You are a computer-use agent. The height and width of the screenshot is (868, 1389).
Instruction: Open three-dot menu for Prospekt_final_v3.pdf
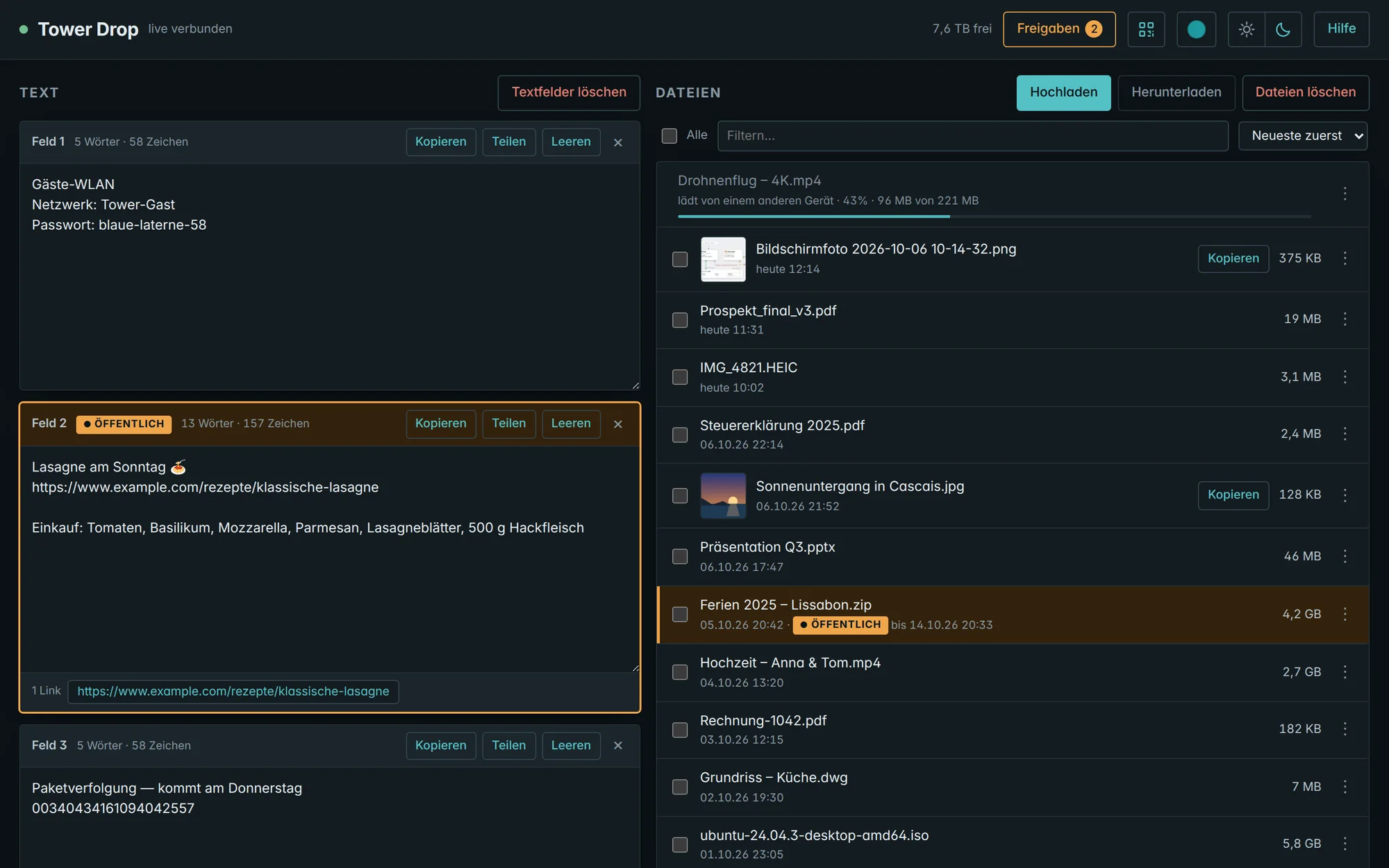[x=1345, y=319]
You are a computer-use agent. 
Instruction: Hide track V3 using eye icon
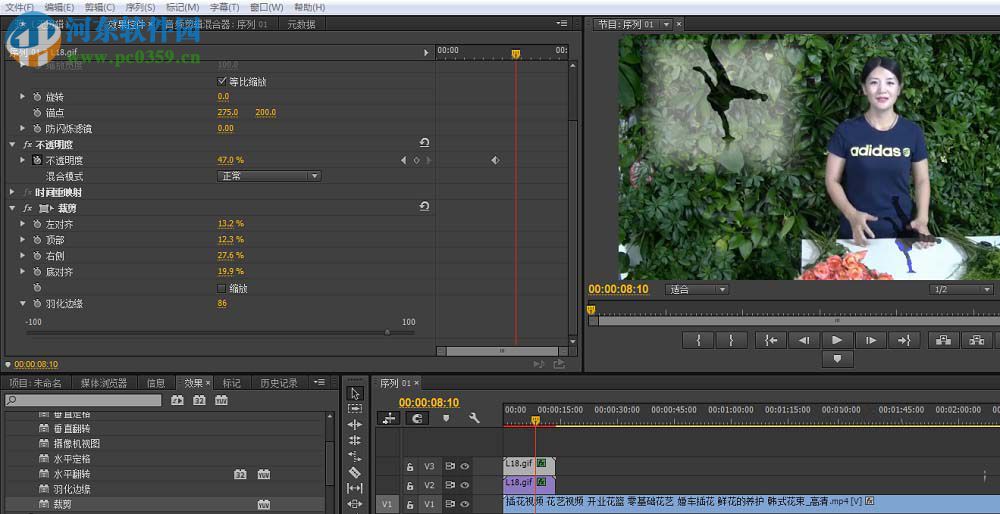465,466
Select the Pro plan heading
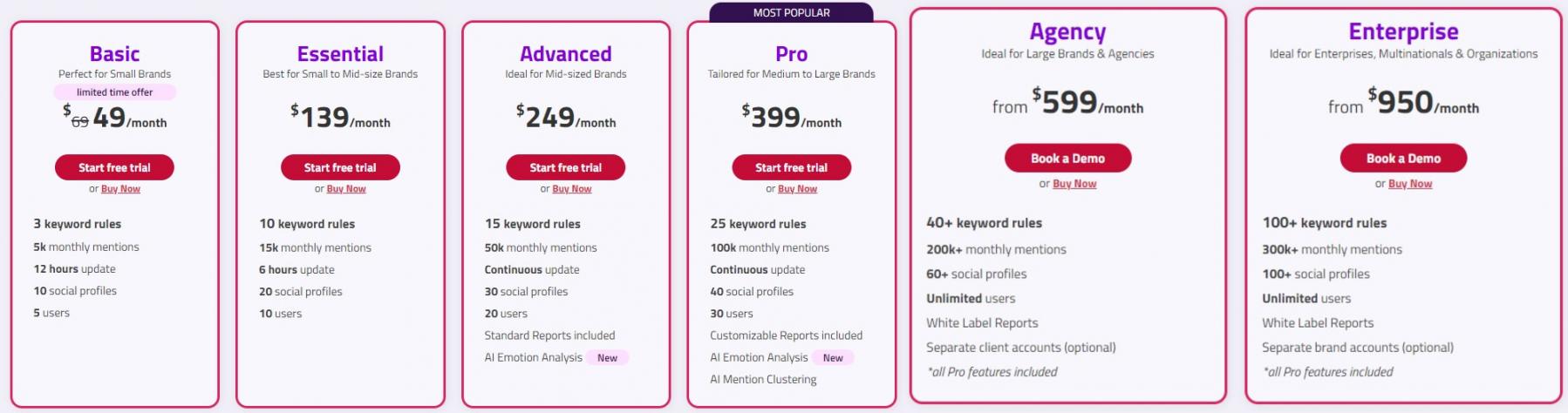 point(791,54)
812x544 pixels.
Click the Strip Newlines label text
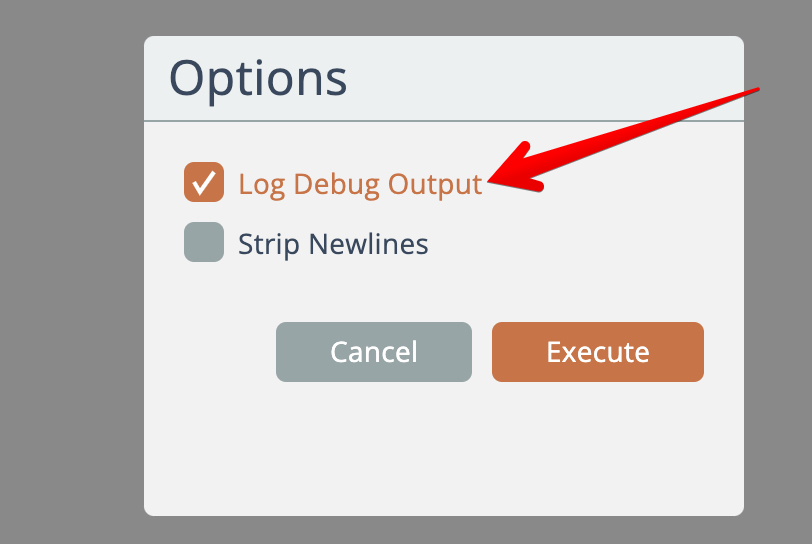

^^^^^^^^^^^^^^^^

# Problem to solve:
Reproduce every line of the data above, requests included, scaling each coordinate in the answers by 0.65 and rounding to whole numbers, with halves rounded up. Leave out the pictures.

# Result for this exercise:
You are a computer-use agent. The height and width of the screenshot is (868, 1389).
Instruction: Open three-dot menu for Prospekt_final_v3.pdf
[x=874, y=207]
You are a computer-use agent. 
Instruction: Hide track V3 using eye icon
302,303
Select the Pro plan heading
 point(514,35)
812x544 pixels.
Click the Strip Newlines label text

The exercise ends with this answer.